Tag Archives | guitar

Boutique vs Premium


I have to say, I hate the “boutique” name used for music gear.  In today’s market, if you’re not mass-produced, then you must be boutique.  Boutique has come to include everyone from the most fantastic, start up designers putting out quality gear at competitive prices to the overpriced, under-constructed klones that flood the market.  It’s so unfortunate that most of the latter are so poorly constructed, they simply aren’t worth the the asking price.  They’re not built to last, they’re not built and marketed with integrity and that’s a shame.

Be wary.  Hand-wired does not not always mean Cornish quality.  More often than you would like, hand-wired means fragile.  This is not to say these “boutique” pedals don’t sound great.  Some of them certainly do, but is it really worth your money if its so fragile?

How it should be done.

Now I’m not going to name any names here.  I’ll leave that to the independent bloggers and reviewers to shed light on, and I think they should.  Musician’s should know what their hard-earned money is going towards, especially if its not worth what they are paying.

DATA SUPPLIED:
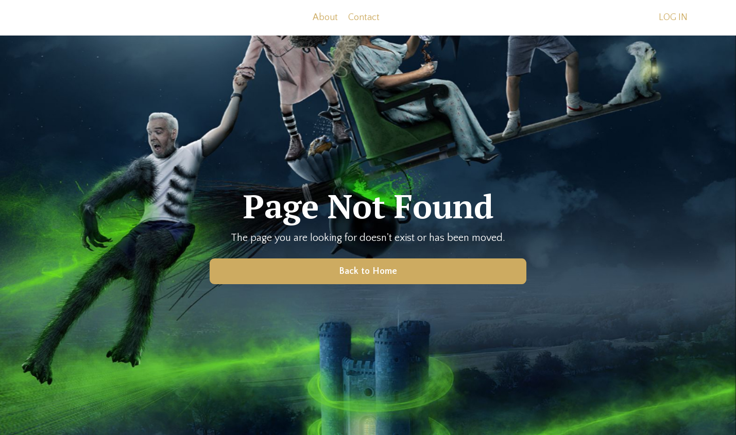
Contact (364, 17)
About (325, 17)
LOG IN (673, 17)
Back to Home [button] (368, 271)
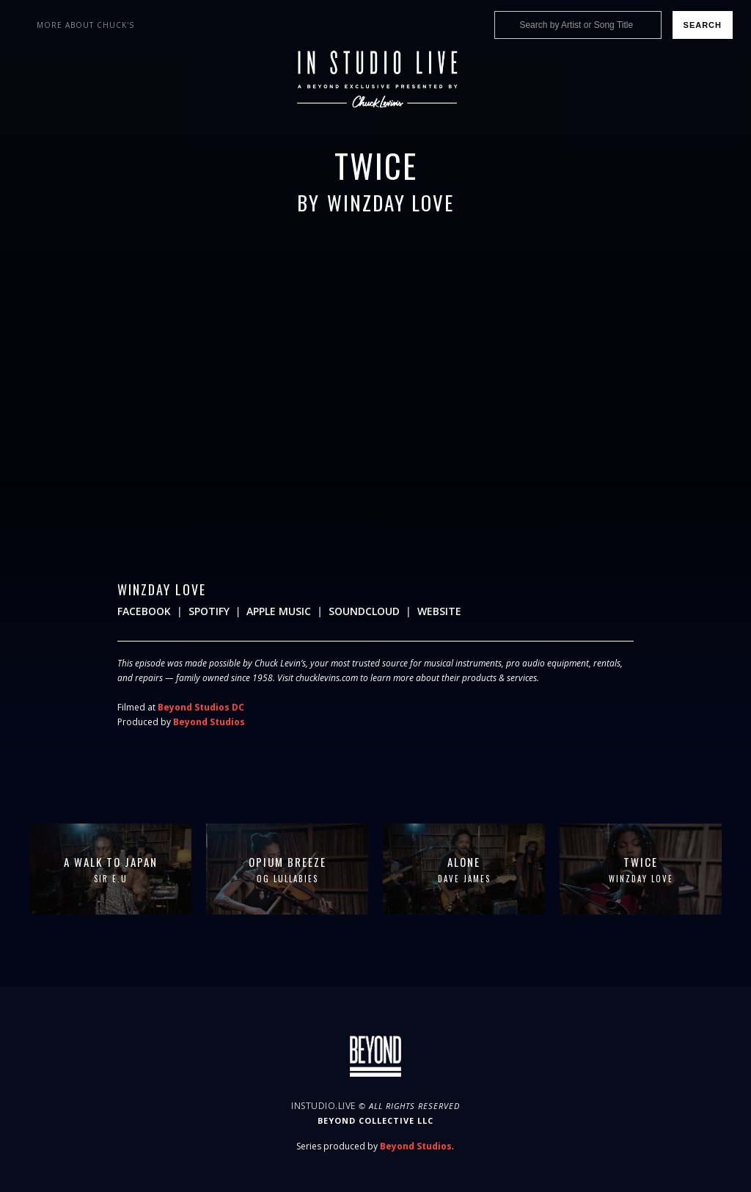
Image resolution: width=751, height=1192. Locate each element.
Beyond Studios (209, 722)
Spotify (209, 611)
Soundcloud (364, 611)
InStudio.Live (323, 1106)
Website (439, 611)
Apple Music (278, 611)
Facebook (144, 611)
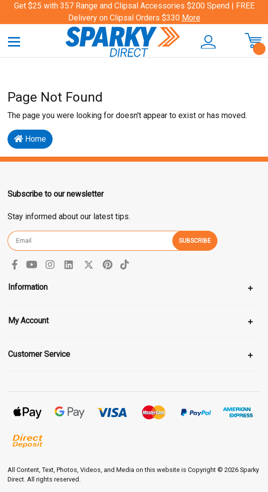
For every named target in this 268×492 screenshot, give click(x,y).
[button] (208, 42)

TASKS TO PERFORM:
a – In the post about boutique music gear, what does hand-wired more often mean than you would like?
b – Pick up the post about boutique music gear after its last sentence and continue it.

ANSWERS FOR THE EXERCISE:
a – It means fragile.

b –
Alternately, I suggest we carve a new class of pedals out of all this.  One worthy of buyer’s confidence, built to last with integrity and uniquely designed, not just uniquely marketed.  For lack of a better term, I propose we make the distinction between the Boutique and the Premium, because here’s the thing.  If you building products with integrity, you aren’t afraid to show the insides to back up your claims about wiring, and construction.  You’ll take the time to explain and demonstrate how bulletproof your manufacturing process is, and you’ll back that shit up with a worthy warranty.

Of the current manufacturers, I see at least the following as the Premium class of effects , and worthy of your hard earned money.  I’ll to update this list as I discover others.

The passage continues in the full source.